Good luck on that one. He must think he’s pretty fucking special (as all snowflakes do) and that applicants will be queuing at the door for the great honour. I know this might sound needlessly derisive and sharp-tongued, but the tone of the article is really annoying.

Here is my working Friendship Contract:

Do you want to be my friend?

(YES) (NO) (*MAYBE) 

Please circle one.

*Maybe will be coded as a “No.” I’m hot stuff. This should not be difficult.

If the answer is yes, there are just ten expectations.

Everyone loves a confident fellow; however, there is a definite line between confidence and laughable arrogance. But anyway. The silliness is the least important issue.

Though it’s useful to point out that many presentations made by these activists on serious subject infantilise the reader (I recall nursery-style cartoons accompanied by text which seemed to be written for very simple people).

This can be reworded as hi, I want to be your best buddy; how would you like to overthrow the state with me?

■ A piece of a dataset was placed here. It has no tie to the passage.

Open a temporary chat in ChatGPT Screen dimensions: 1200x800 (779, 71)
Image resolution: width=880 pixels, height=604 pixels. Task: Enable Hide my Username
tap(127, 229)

Expectation #1: We Must Toughen Our Skin

We must be able to use language such as: white supremacy, anti-blackness, transphobia, and marginalization in our day-to-day vocabulary without someone getting into their feelings. Heck, I just used three of the four words in a conversation with my bank teller.

Our language should not be deemed taboo or provocative in nature. Having conversations about justice, equity, this murderous system, and our collective liberation should be as frequent as police brutality and as normal as black folk clinging to the paradox of resiliency.

We must have these critical conversations in the open and move beyond the emotions that immobilize us. Our fragility cannot be prioritized. We must get to the actual work. 

In other words, we must pester unsuspecting, innocent people by constantly throwing their so-called privilege in their faces, until we sound like we’ve either smoked something dodgy, taken cocaine too early in the morning or might need psychiatric help.

I understand that religious groups such as Jehovah’s Witnesses also practice door-to-door conversion attempts, but at least they are frank about their intentions and create a separate context for these attempts. And you are more than entitled to shut the door in their faces. Whereas forcing these conversations on people who have no choice but to deal with you as a customer, patient, co-worker etc (you name it) is incredibly inappropriate.

And asking someone to partake in this relentless activism is basically asking them to look like a nutter, day in and day out, risking isolation in the best case scenario (and potentially other consequences).

All I can think of is the twat hassling a taxi driver about a doll on his dashboard. This guy is asking others to be that contemptible twat.